That confirms it. Actually, we should throw those lines out right at the beginning of the process.

Wrap-Up

Doing it all in one go might then look like this:

data_full <- read_delim("data/sugr/carelink-export-220217.csv", 
                  delim = ";", escape_double = FALSE, 
                  col_types = cols(Date = col_date(format = "%Y/%m/%d"), 
                                   Time = col_time(format = "%H:%M:%S")), 
                  locale = locale(decimal_mark = ","), 
                  trim_ws = TRUE, skip = 6) %>% 
  janitor::clean_names() %>% 
  filter(!is.na(index)) %>% 
  transmute(
    index              = index,
    datetime_rounded   = round_date(ymd_hms(paste(date, time)), unit = "minute"),
    datetime           = ymd_hms(paste(date, time)),
    date               = date,
    wday               = wday(date, label = TRUE, week_start = 1),
    time               = time,
    basal_rate         = basal_rate_u_h,
    bg_direct          = bg_reading_mg_d_l,
    bg_sensor          = sensor_glucose_mg_d_l,
    wiz_ratio          = bwz_carb_ratio_g_u,
    wiz_carbs          = bwz_carb_input_grams,
    wiz_bg             = bwz_bg_input_mg_d_l,
    wiz_est_correction = bwz_correction_estimate_u,
    wiz_est_food       = bwz_food_estimate_u,
    wiz_est_unabsorbed = bwz_unabsorbed_insulin_total_u,
    bolus_final        = final_bolus_estimate, 
    bolus_delivered    = bolus_volume_delivered_u
  )

Splitting CGM & Pump Data

Now that the whole thing is cleaned up the only thing left to do is splitting pump and sensor data into seperate dataframes. We could of course leave it as is, but a split brings some advantages. The CGM is not in sync with the (semi-manual) pump data; while the former happens very much exactly every 5 minutes³, the latter just happens whenever. Additionally, at the initial reading of the data we already noticed the - professionally speaking - sheer insane amount of NAs, which we can drastically reduced by the split. When we color every cell of the data by whether it contains a value or not, it looks like this:

data_full %>% 
    map_df(is.na) %>% 
    map_df(function(.){ifelse(., "<NA>", "not <NA>")}) %>% 
    mutate(row_num = length(index) - seq_along(index)) %>% 
    pivot_longer(cols = -row_num,
                 names_to = "col", 
                 names_transform = as_factor,
                 values_to = "na") %>% 
  ggplot(aes(col, row_num, fill = na)) +
    geom_tile(height = .95, width = .95, alpha = .8) +
    scale_fill_manual(values = c("#ff3300","#00cc00")) +
    theme(legend.position = "top",
          legend.title = element_blank(),
          axis.text.x  = element_blank(),
          axis.text.y  = element_blank(),
          axis.title.x = element_blank(),
          axis.title.y = element_blank(),
          panel.grid.major = element_blank(),
          panel.grid.minor = element_blank())

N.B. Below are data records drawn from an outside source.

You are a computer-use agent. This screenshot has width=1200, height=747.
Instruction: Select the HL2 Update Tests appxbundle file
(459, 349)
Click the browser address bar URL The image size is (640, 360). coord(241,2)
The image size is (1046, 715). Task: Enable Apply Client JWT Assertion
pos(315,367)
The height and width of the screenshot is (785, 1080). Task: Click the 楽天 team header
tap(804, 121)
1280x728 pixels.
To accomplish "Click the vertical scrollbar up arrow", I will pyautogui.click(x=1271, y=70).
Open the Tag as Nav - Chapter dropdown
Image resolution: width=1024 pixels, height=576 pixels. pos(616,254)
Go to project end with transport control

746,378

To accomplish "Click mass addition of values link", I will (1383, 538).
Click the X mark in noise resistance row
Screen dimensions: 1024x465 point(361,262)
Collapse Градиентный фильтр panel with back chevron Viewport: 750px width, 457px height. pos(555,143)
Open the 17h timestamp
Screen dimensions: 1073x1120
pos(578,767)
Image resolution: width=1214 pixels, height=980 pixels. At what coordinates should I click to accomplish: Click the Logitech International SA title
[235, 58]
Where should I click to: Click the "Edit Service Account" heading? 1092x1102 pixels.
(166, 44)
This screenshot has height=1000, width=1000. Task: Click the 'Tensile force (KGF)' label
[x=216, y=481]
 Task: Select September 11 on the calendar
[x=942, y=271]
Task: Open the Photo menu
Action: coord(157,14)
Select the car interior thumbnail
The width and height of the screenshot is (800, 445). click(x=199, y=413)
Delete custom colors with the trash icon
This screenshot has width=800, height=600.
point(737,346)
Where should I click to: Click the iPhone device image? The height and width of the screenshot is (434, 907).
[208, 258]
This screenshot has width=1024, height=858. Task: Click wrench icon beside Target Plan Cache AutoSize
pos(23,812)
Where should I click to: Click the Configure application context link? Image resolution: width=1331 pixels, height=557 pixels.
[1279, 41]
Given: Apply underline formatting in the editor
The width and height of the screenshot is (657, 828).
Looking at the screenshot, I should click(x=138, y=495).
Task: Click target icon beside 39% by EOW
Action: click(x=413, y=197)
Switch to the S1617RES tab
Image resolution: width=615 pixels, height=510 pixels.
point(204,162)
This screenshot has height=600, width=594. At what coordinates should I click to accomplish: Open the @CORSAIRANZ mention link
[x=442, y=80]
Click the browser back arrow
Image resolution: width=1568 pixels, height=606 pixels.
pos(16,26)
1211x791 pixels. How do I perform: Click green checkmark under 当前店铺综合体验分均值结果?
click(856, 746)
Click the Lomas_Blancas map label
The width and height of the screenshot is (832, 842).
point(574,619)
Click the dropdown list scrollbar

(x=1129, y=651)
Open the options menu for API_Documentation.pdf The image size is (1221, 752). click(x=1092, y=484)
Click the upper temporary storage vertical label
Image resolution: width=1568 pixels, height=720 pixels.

That’s a lot of unused tabular real estate, what a waste… We can clearly see where pump data ends and CGM data begins, though. The ‘green block’ on the left hand side naturally consists of the timedate and indexing columns. We can also see that there are still otherwise empty rows in the lower part (the CGM data). There are two approaches by which to split the thing: (1) simply filter the bg_sensor column by checking for NA values and conveniently drop the empty CGM rows, too, or (2) use the previously identified index-row, such that those empty rows are kept and can be used to further investigate whats going on there⁴. For the sake of thoroughness, let’s go with Option 2, have a look at what’s going on there and possibly remove those empty rows later.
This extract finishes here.